→ Document segment
What participants need to bring
- A laptop — any OS (Mac, Windows, Linux). Not a tablet.
- A charger — 2 hours of active use will drain most batteries.
- A Google account — needed for Module 4 (Gemini CLI sign-in). Most people already have one via Gmail.
- Nothing else. All tools used in Modules 1–3 are free, browser-based, and require no pre-install.
Module 4 prep note: Node.js needs to be installed before the terminal module will work. If you know in advance who's coming to a Module 4 session, consider sending a note asking them to download Node.js from nodejs.org beforehand — it saves 10 minutes of in-session setup for some laptops.
🏢 Running a B2B / corporate session
Corporate and team bookings run on the same platform but need a different setup and flow. Here's what changes.

→ Data extract
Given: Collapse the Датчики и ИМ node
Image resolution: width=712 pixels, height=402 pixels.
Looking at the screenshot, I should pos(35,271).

→ What you should do
Can you write the next part of the session setup guide, starting right after its final sentence about corporate bookings?

→ Response to this task
Pricing and booking
$150 flat fee + $20–30 per person for a half-day session (2–3 hours). Full-day: $250 flat + $30 per person. Minimum 6 people. The flat fee covers prep, facilitation, and materials. The per-person component covers platform access.
For corporate clients: invoice after the event, 7-day terms. Request a business name and ABN at booking.
What to ask before the session
- What does the team actually do? (admin, customer service, finance, HR, creative) — this determines which branch modules you recommend.
- Technical level? If the team is non-technical, focus on Modules 1–3 + relevant sector branches. Skip Terminal and Agents.
- What's the goal? "Understand AI" vs "leave with something useful" vs "evaluate tools for our workflow" — different emphasis.
- Any data privacy constraints? Some organisations restrict which AI services can be used. Check whether staff can use Claude/ChatGPT/Gemini on company devices before the session.
Suggested half-day agenda (corporate)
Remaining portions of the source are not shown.